Burkina Faso coup leaders ‘free President Kafando’
Burkina Faso’s interim President Michel Kafando has been freed and is in good health, the new junta leaders say.
However, Prime Minister Isaac Zida, who was also detained when the presidential guard stormed a cabinet meeting on Wednesday, remains under house arrest.
The African Union has suspended Burkina Faso and threatened sanctions unless the junta releases all interim political figures from detention.
The US and France have also condemned the coup in the former French colony.
The coup leaders have agreed to the “principle of dialogue”, as two West African leaders arrived in the country to mediate in the crisis.
At least three people have died in protests in the capital, Ouagadougou, after an ally of ex-President Blaise Compaore was named leader on Thursday.
The influential Balai Citoyen civil society group has put the number of people who have died in demonstrations against the presidential guard (RSP) , at 10.
An unknown number of protesters have also been detained.
The BBC’s Laeila Adjovi in Ouagadougou says demonstrators gathered around the airport for the arrival of a delegation from the regional body, the Economic Community of West African States (Ecowas).
The delegation was led by Senegal’s President Macky Sall, the current Ecowas chair, and Benin’s leader Thomas Boni Yayi.
Ahead of their arrival, the air and land borders were officially re-opened.
Security forces again fired in the air on Friday to disperse to demonstrators who burned tyres and blocked streets in the city, our reporter says.
Elections were due to be held in the West African nation on 11 October, nearly a year after a popular uprising forced Mr Compaore, the long-time ruler of the West African country, from power.
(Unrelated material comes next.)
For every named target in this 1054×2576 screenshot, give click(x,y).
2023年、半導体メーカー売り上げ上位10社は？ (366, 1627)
Coup leader Gen Gilbert Diendere, who was Mr Compaore’s former chief-of-staff, told reporters that Mr Kafando was now in his official residence.
He was reportedly freed on Thursday but has not yet been seen in public.
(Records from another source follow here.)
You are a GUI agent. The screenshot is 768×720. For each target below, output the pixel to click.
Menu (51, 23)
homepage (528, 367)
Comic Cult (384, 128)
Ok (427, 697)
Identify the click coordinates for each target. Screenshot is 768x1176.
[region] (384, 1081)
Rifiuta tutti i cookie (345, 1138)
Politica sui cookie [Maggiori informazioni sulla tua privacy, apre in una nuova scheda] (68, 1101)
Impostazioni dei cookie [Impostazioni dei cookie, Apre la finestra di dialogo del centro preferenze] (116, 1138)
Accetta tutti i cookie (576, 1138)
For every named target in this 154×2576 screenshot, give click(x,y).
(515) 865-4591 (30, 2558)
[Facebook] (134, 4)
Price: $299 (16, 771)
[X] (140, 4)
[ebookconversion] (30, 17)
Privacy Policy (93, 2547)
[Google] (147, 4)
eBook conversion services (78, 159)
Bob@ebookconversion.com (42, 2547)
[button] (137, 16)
Two other minister have also been released, the coup leaders say.
The decision to free them was made “as a sign of easing tensions and in the general interest”, a statement read on national television said.
Prime Minister Zida was the army officer who took charge after Mr Compaore was ousted.
The lieutenant colonel was number two in the RSP, where he may still hold influence, which explains his continued detention, says BBC Afrique’s Lamine Konkobo.